I  recently read this tremendous book and must recommend it to you … and then you must recommend it to all your friends. Honest to goodness, I laughed out loud and teared up too and then on a high from the crescendo of the story closed the book and felt wistful – sorry I couldn’t join the characters for a chat in the local coffee shop. They were all such, well … characters! I have been on a great run of good books lately: Room, The Postmistress, Left Neglected and while each of those was moving in its own way and certainly enjoyable, this little book-that-could was the one that has inspired me most to share it with others.

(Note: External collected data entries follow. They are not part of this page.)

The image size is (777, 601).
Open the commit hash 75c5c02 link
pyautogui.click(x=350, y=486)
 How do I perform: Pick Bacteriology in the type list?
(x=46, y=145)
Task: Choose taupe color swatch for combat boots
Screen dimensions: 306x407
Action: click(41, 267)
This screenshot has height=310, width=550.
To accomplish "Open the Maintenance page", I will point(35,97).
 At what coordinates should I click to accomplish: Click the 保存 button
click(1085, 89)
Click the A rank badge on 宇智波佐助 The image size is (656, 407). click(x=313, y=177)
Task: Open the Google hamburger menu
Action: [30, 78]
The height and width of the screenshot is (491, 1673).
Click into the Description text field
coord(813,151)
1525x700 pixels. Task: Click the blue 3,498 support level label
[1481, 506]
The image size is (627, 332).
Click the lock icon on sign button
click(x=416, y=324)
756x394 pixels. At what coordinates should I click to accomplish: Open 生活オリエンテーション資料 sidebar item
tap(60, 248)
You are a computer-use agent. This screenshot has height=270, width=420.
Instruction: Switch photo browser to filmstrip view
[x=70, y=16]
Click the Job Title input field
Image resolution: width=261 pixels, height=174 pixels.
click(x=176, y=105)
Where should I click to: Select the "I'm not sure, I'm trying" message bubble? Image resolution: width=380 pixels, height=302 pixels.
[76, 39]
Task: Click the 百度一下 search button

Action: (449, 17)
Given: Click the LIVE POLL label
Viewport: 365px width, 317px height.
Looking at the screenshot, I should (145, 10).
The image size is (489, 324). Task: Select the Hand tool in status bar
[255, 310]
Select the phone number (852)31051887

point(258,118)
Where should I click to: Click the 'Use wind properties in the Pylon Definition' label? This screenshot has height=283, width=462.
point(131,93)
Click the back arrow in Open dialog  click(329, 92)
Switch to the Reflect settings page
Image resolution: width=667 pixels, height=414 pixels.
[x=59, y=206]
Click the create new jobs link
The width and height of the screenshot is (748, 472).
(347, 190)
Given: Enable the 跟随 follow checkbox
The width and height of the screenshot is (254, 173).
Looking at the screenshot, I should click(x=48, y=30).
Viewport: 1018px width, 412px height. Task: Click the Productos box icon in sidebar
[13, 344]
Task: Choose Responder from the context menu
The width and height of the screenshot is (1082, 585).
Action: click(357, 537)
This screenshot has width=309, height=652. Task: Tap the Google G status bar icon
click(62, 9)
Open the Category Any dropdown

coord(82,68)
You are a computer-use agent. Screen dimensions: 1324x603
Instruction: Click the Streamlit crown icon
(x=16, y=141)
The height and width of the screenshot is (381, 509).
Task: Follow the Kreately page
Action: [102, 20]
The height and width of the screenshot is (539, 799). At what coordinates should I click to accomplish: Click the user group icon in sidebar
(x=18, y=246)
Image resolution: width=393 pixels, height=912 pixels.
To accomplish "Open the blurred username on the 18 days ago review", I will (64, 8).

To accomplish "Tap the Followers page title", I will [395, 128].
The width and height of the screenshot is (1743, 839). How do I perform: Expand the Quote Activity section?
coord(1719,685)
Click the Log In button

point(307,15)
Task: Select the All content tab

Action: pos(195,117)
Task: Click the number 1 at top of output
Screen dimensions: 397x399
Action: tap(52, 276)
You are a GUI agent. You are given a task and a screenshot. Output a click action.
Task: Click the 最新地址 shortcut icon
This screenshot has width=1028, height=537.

The story behind the existence of the book is entertainment enough. Terry Fallis wanted to have the book he had written read by readers, and what writer wouldn’t? But he found it challenging to garner a publisher and finally resorted to creating a series of podcasts of his book just like the podcasts he enjoyed listening to himself. Sure enough, a following of listeners/readers began to tune in. And cheer! Then Terry decided to self-publish a few copies. Enough copies were printed that the book could be considered for the Stephen Leacock Memorial Medal for Humour (2008) and lo and behold it won the award.  A great deal more copies were in demand as a result.  As positive an experience as that was, The Best Laid Plans was selected as a candidate for CBC Radio’s Canada Reads 2011 … and was that competition’s victor too. This success doesn’t surprise me one iota. It is rare to find a novel that strikes the funny bone and the heart with equal force. This was funny, heartwarming, intelligent and oh so Canadian.

The tale begins by following Daniel Addison as he attempts to extricate himself from a political career in Ottawa. Before he can move on he must recruit an electoral candidate for a write-off, never won riding on behalf of his federal political Party. He locates an extremely reluctant candidate – one gruff, unfailingly honourable Scot, Angus McLintock – who puts his name forward only so long as he’s guaranteed to never actually win the post. This duo reminds me of some of the oldtime caper movie partnerships – Redford and Newman or maybe more Abbott and Costello. The take on politics is satirical yet refreshing – a timely read during our current federal and provincial election campaigns. Dear Angus is recently widowed and poignantly reports his personal review of his antics and adventures to his late wife at the end of each chapter. More lovely characters join the cast and are just as enjoyable and fun. I don’t want to give any of the hilarity away but be prepared for a good guffaw.

And now for the reee-allly good news … there’s a sequel! No need to feel gloomy at the last page after all. The second installment for the cast is called The High Road and is already nominated for its very own Leacock medal. I’m off to locate a copy, pronto.  Chime in with your thoughts if you’ve read the book (or books) as well.